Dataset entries
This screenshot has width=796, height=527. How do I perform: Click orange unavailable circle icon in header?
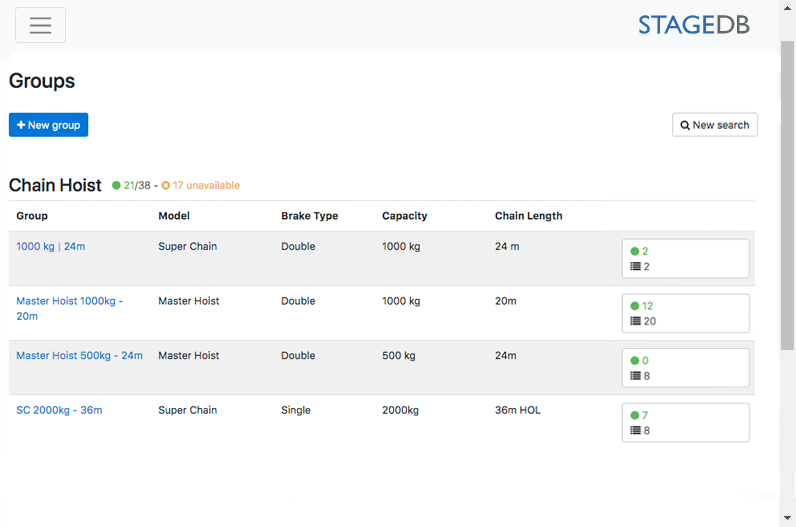coord(166,186)
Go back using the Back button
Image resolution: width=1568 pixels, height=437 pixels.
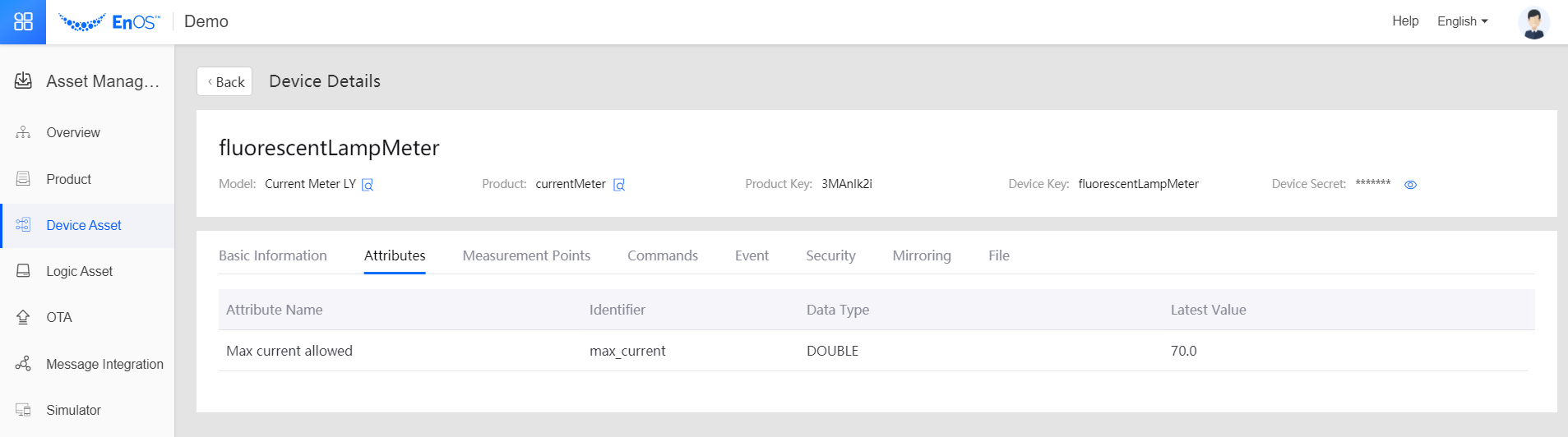(224, 81)
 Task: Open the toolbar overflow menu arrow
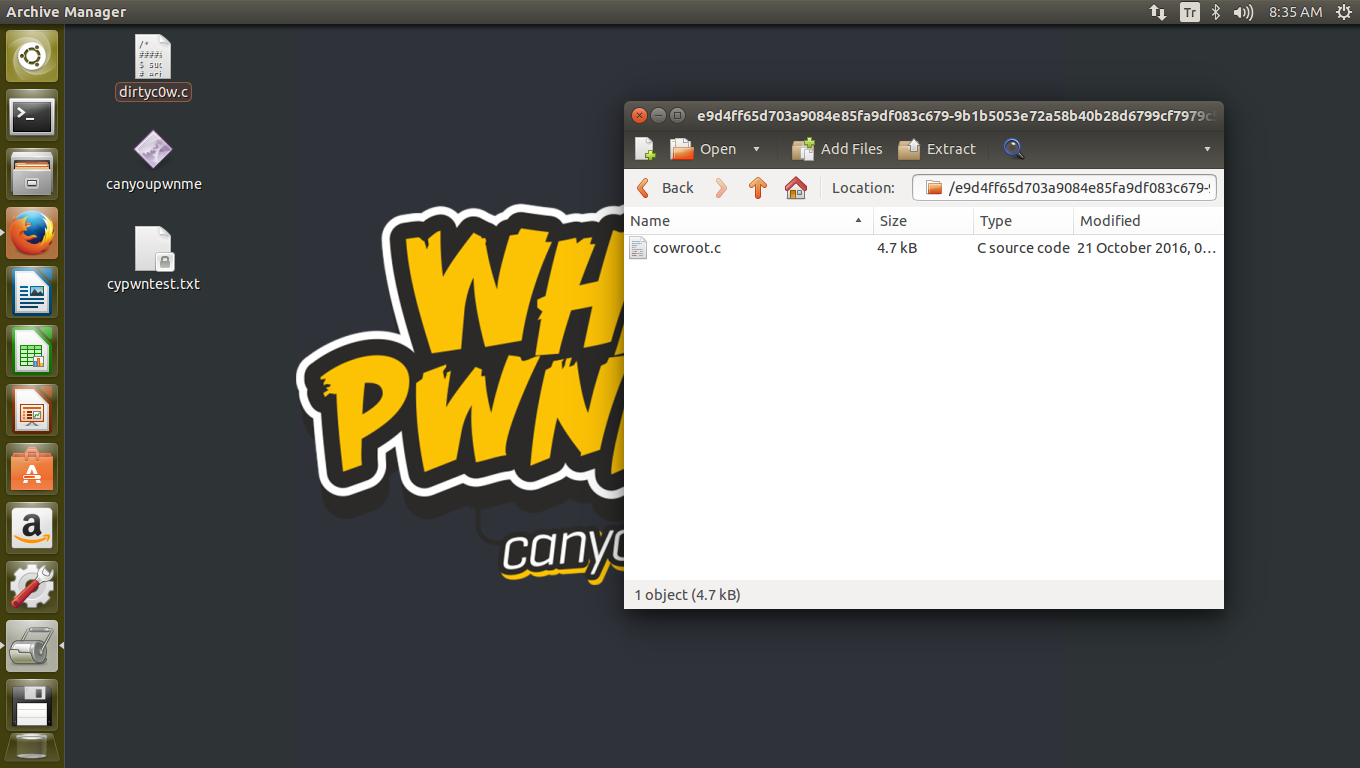(1207, 149)
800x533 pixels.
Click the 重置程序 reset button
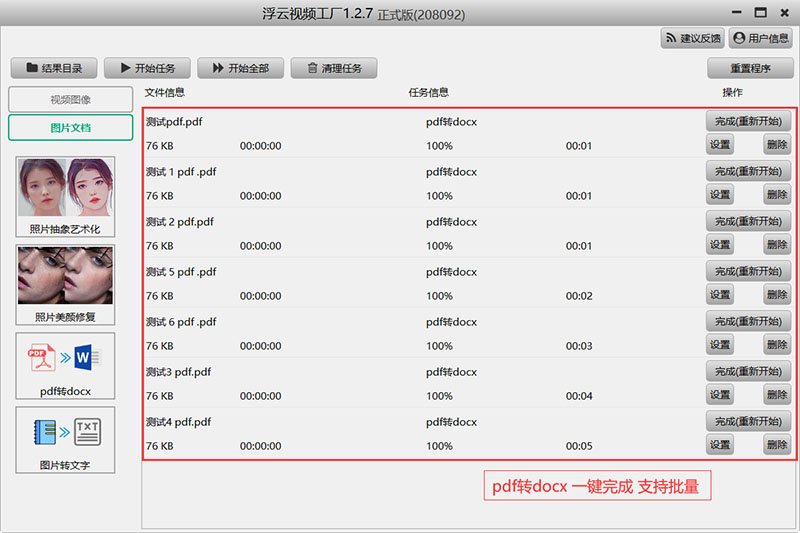(750, 68)
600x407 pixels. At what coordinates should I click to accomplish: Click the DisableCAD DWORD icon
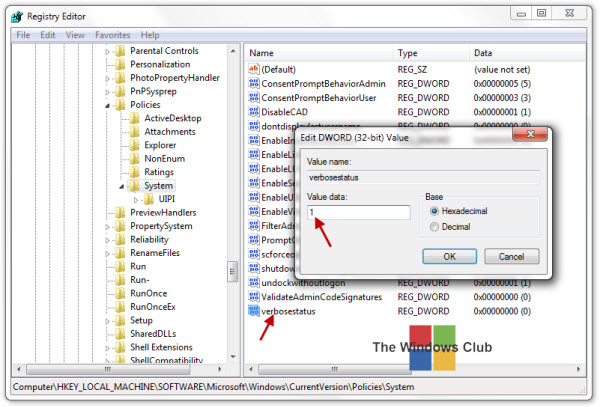[x=254, y=112]
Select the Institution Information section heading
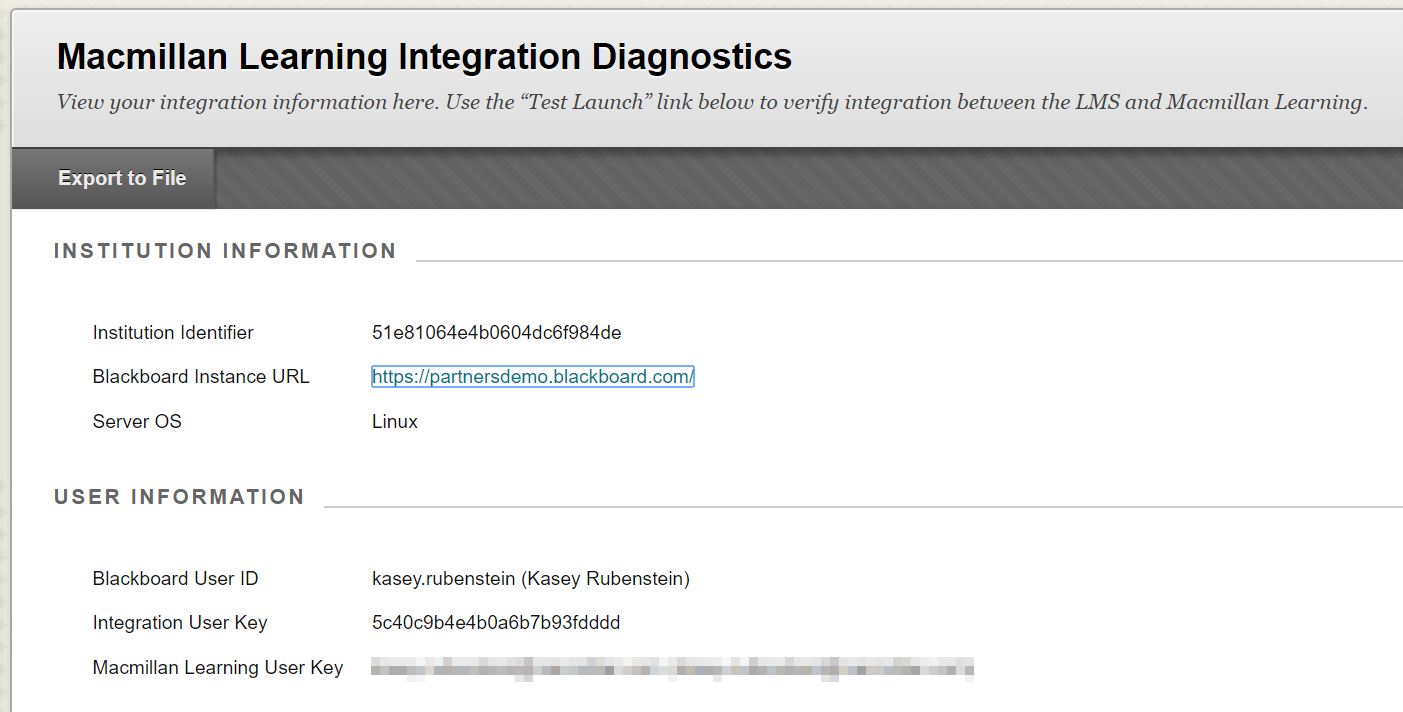The height and width of the screenshot is (712, 1403). click(x=225, y=251)
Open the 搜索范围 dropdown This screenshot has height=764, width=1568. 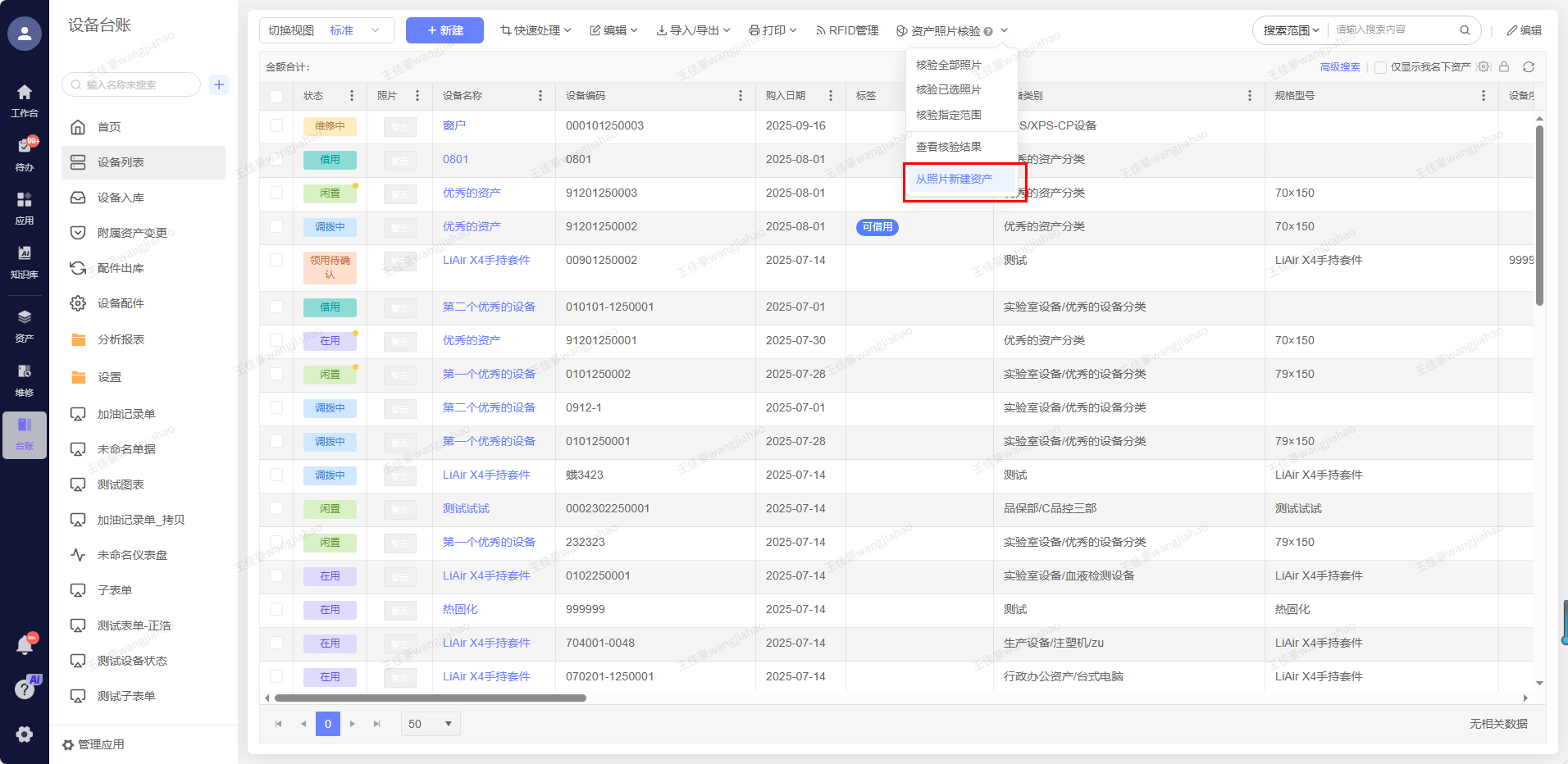point(1291,30)

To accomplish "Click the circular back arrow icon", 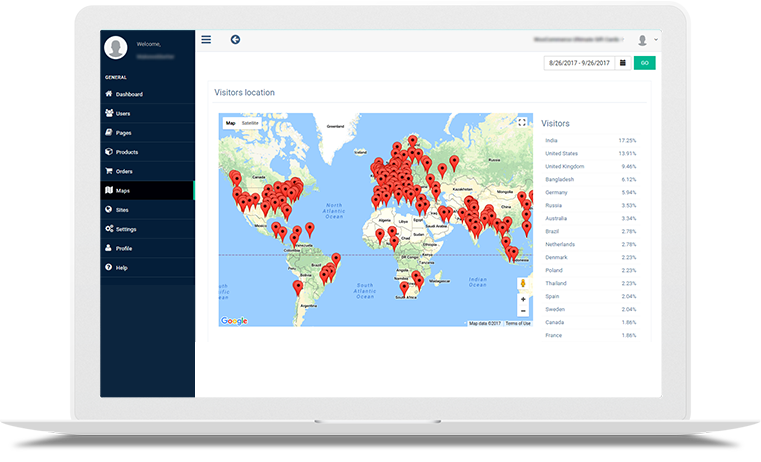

**What you are asked to do**
Leaving out the pictures, print each line of the records above from the first up to and including the one that contains "800x533 pixels.", exactly as written.

**Reply to the exercise**
This screenshot has width=796, height=527. How do I perform: Click orange unavailable circle icon in header?
coord(166,186)
Go back using the Back button
Image resolution: width=1568 pixels, height=437 pixels.
(224, 81)
 Task: Open the toolbar overflow menu arrow
(1207, 149)
800x533 pixels.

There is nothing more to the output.